Investigating the Monte-Carlo Tree Search Approach for the Job Shop Scheduling Problem

TL;DR

This paper explores the application of Monte Carlo Tree Search (MCTS) to large-scale Job Shop Scheduling Problems, demonstrating its effectiveness over traditional methods in complex manufacturing scenarios.

Contribution

It introduces MCTS formulations for JSSP, proposes a new synthetic benchmark, and shows MCTS's superior performance on large, complex instances compared to constraint programming.

Findings

MCTS outperforms constraint programming on large JSSP instances.

The new benchmark captures real manufacturing complexity.
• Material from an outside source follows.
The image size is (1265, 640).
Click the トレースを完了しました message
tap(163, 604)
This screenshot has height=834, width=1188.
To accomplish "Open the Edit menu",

MCTS effectively handles recirculation in scheduling.

Abstract

The Job Shop Scheduling Problem (JSSP) is a well-known optimization problem in manufacturing, where the goal is to determine the optimal sequence of jobs across different machines to minimize a given objective. In this work, we focus on minimising the weighted sum of job completion times. We explore the potential of Monte Carlo Tree Search (MCTS), a heuristic-based reinforcement learning technique, to solve large-scale JSSPs, especially those with recirculation. We propose several Markov Decision Process (MDP) formulations to model the JSSP for the MCTS algorithm. In addition, we introduce a new synthetic benchmark derived from real manufacturing data, which captures the complexity of large, non-rectangular instances often encountered in practice. Our experimental results show that MCTS effectively produces good-quality solutions for large-scale JSSP instances, outperforming our constraint programming approach.